Dancers from University of Memphis moved across the courthouse lawn performing a traditional dragon dance Feb. 9 to celebrate the Lunar New Year and welcome the Year of the Boar during Boro Art Crawl.

“Traditionally China was an agricultural society so farming was the main industry, let’s say, 5,000 years ago,” said Dr. Mei Han, director of The Center for Chinese Music and Culture. “This is the beginning of the new year, and that is also a time for family to get together, very much like Christmas.”

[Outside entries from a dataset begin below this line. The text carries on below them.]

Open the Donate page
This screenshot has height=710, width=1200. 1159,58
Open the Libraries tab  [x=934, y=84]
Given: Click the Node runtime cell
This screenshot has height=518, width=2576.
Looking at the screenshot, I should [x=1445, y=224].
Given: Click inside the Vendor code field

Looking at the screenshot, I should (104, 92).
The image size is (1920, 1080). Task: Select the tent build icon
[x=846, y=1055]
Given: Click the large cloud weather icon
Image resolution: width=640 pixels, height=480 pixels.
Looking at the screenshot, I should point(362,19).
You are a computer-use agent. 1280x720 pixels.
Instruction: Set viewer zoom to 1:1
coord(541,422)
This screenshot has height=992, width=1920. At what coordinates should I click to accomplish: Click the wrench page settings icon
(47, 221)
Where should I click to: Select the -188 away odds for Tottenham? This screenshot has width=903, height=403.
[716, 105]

Traditionally celebrations include lots of food (especially fish), red decorations like lanterns and banners, and prayers for a prosperous year ahead. In addition to the dragon dance, the Friday night events featured Chinese music, martial arts demonstrations and an art exhibition at The Center for the Arts.

Xei Weiqiang’s classical Chinese paintings portray the harmony and balance of nature through images of birds and flowers. He uses traditional Chinese brush strokes, but employs Western methods to add dimension.

“You can see some of the colors on some of them are particularly enticing,” said art enthusiast John Smead, one of many who braved the cold weather to enjoy Weiqiang’s paintings. “The combination of color and detail, I think it’s extremely skilled work.”

If you missed out at the art crawl, the exhibit is open through the end of the month. The Center for the Arts will also host a Chinese brush stroke workshop with Dr. Guanping Zheng on Feb. 23. That evening, Wei Xiaodong and the MTSU Symphony Orchestra will perform “Butterfly Lovers Concerto” in the Wright Music Building.